May 13, 2013

2 Min Read
GMO dino? What Jurassic Park was really about

GMO dino? What Jurassic Park was really about I recently re-watched one of the all-time best "have to see it in the theater" films… at home. Yes, Jurassic Park is currently at the box office in an epic, rereleased 3D version, but I wanted to preserve the memory of my original experience—or something like that. I digress.

Perhaps due to being outside such a larger-than-life situation, other themes revealed themselves: Extracting DNA from prehistoric, amber-encased mosquitoes, splicing in amphibian genes to fill gaps in the sequence, science going awry… made me think of corn.
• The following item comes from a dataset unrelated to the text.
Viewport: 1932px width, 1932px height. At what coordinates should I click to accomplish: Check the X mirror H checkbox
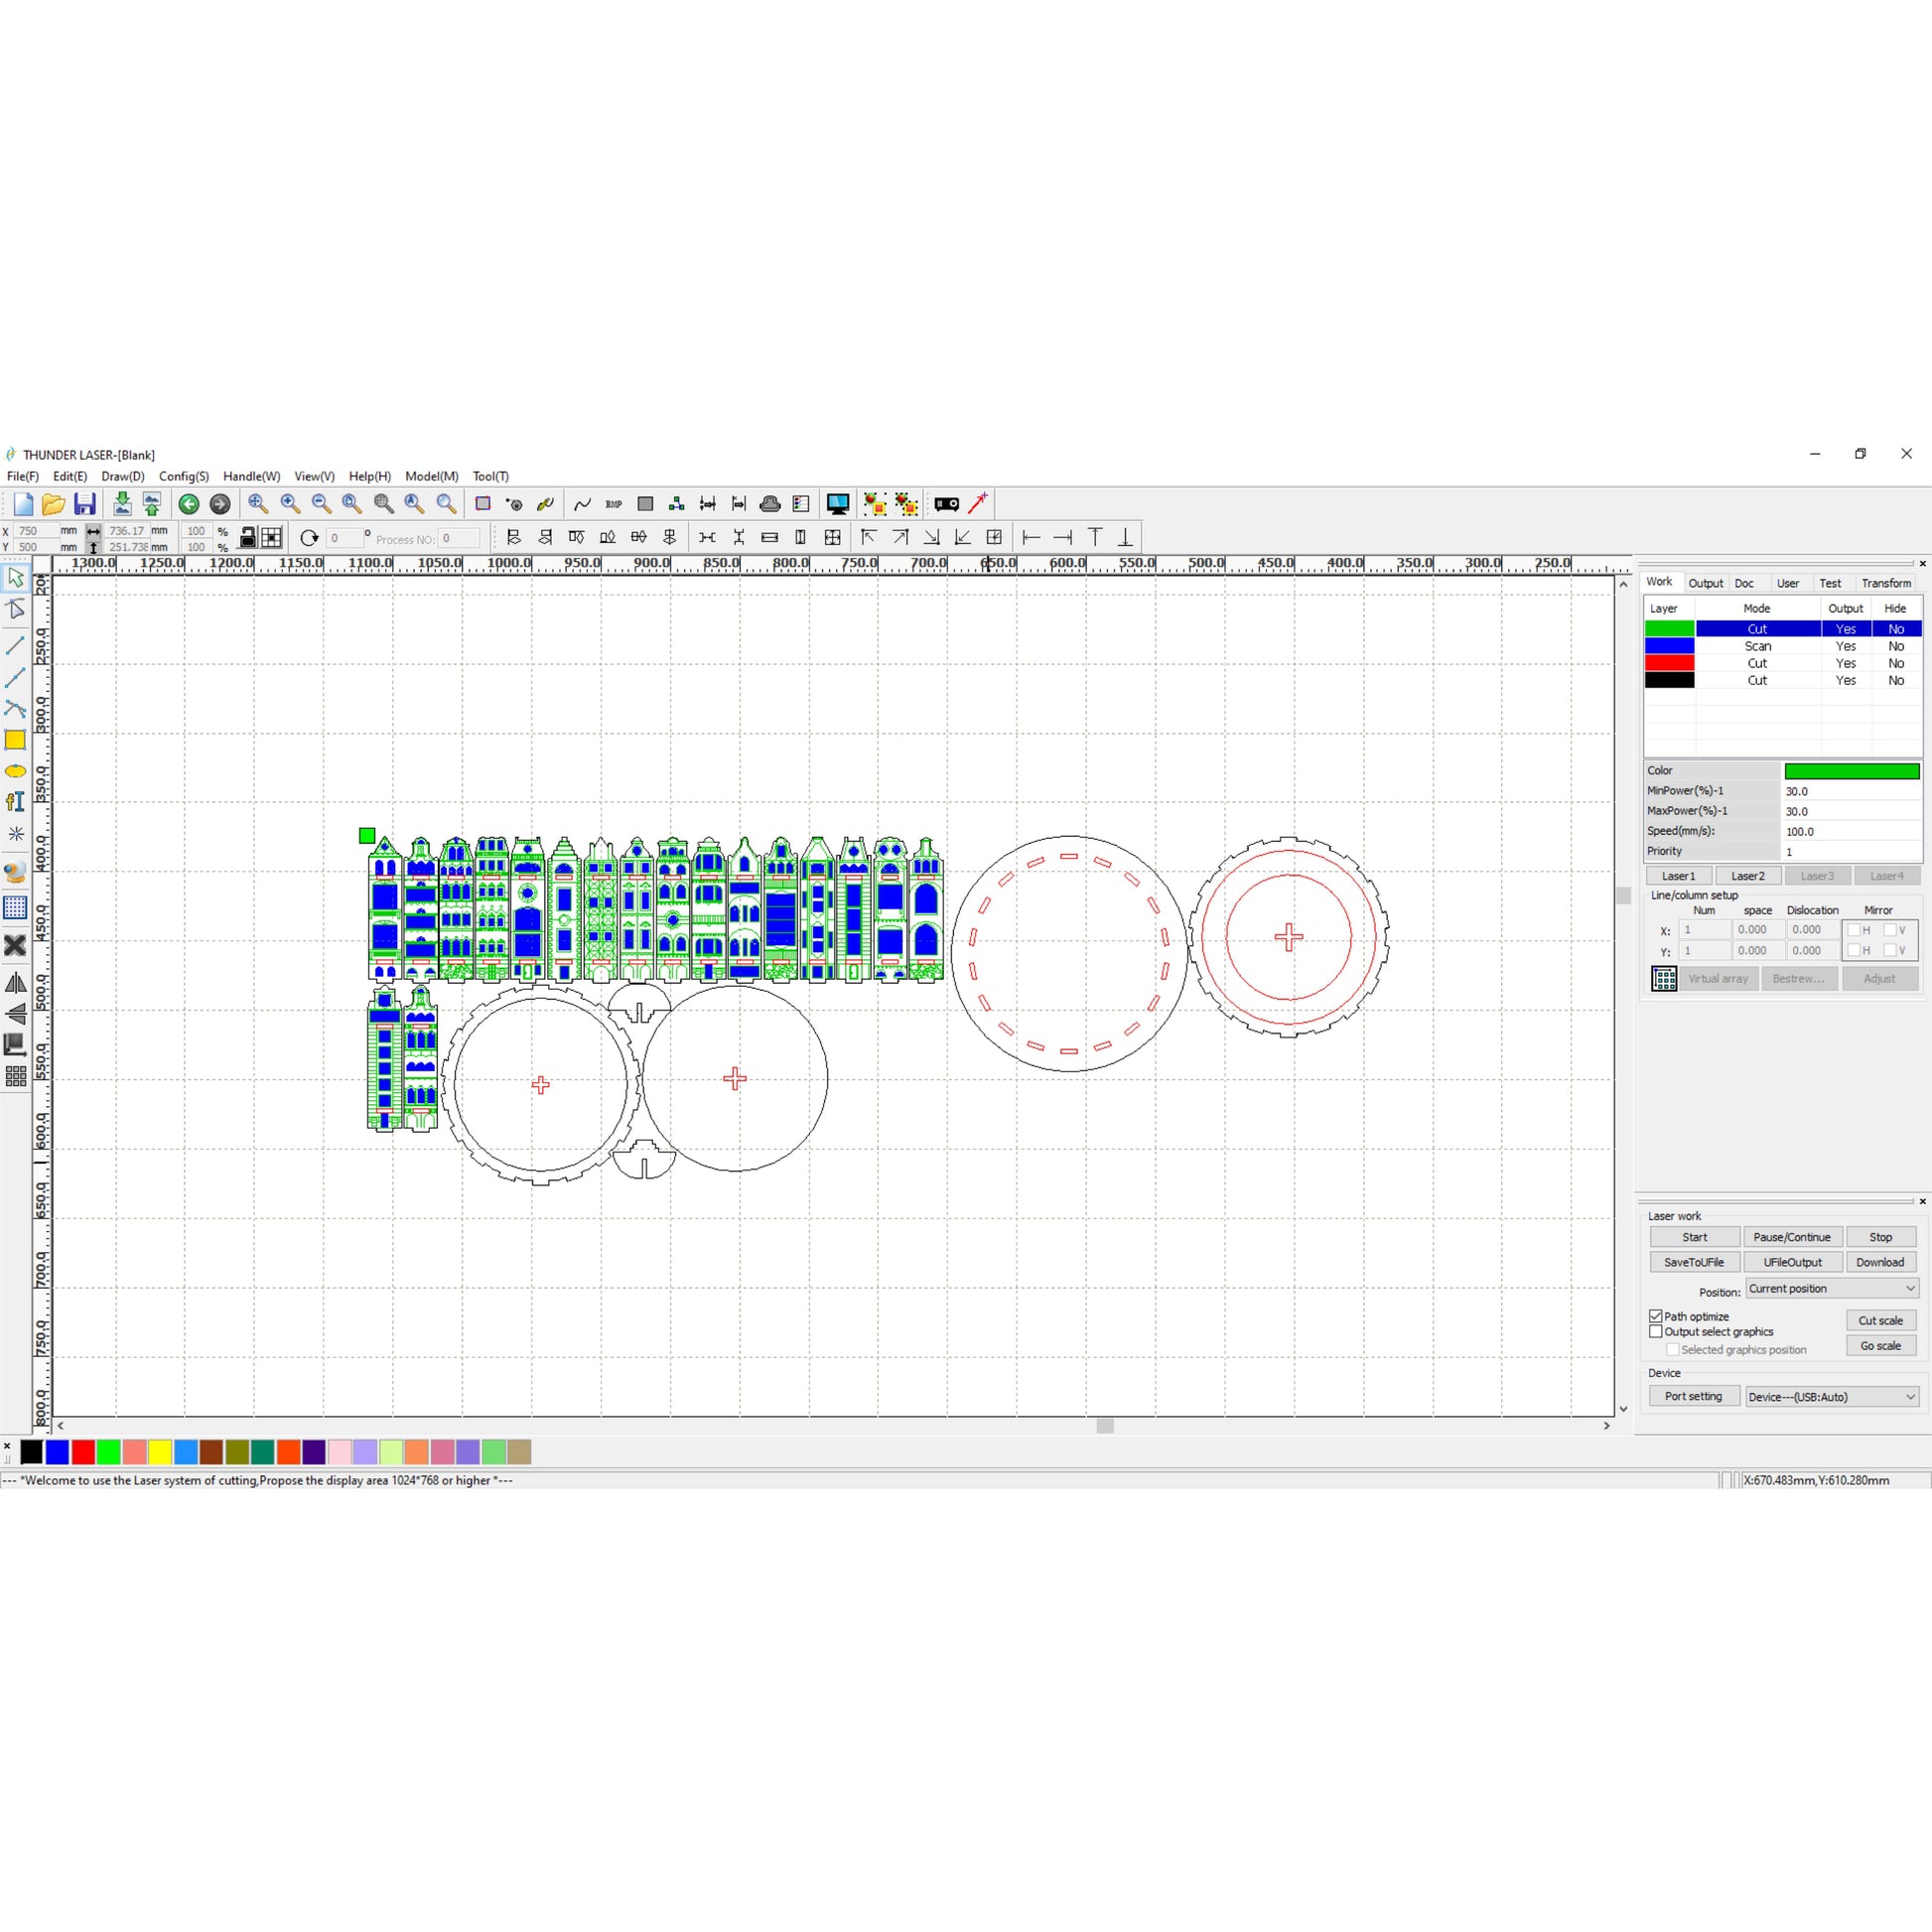[1853, 930]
Also made me wonder—if Jeff Goldblum and Laura Dern were trying to eat the genetically modified T.rex instead of the other way around, would we have been talking about the dangers of GMO consumption, and transparency, a whole lot sooner? At any rate, it's safe to say that Michael Crichton was ahead of his time.

Business vs. science

Despite their amazement, the scientists showed signs of skepticism throughout—much like science today continues to scratch its head over what kind of impact GMOs might have down the line. Would those T. rex and Velociraptors have wrecked havoc without the electric fences going down? Sci fi would have us believe that eventually, the altered specimens would have continued to spontaneously change sex, breed and find a way.

Hopefully we won't have to wait around until an allergy, antibiotic-resistant or some other medical or environmental epidemic brings about a tangible reason for Spielberg to revisit GMOs—as GMOs.

GMOral of the story

GMOs kill. OK, maybe it's just dinosaurs that kill. Or, more accurately still, genetically-engineered dinosaurs can sense Seinfeld characters up to no good (Newman!) and/or smell a lawyer in a porta-potty. Lobbyists beware.

Actual moral of the story: Mess with science, it may bite back.

Potential sub-moral? We should be labeling dinosaur meat.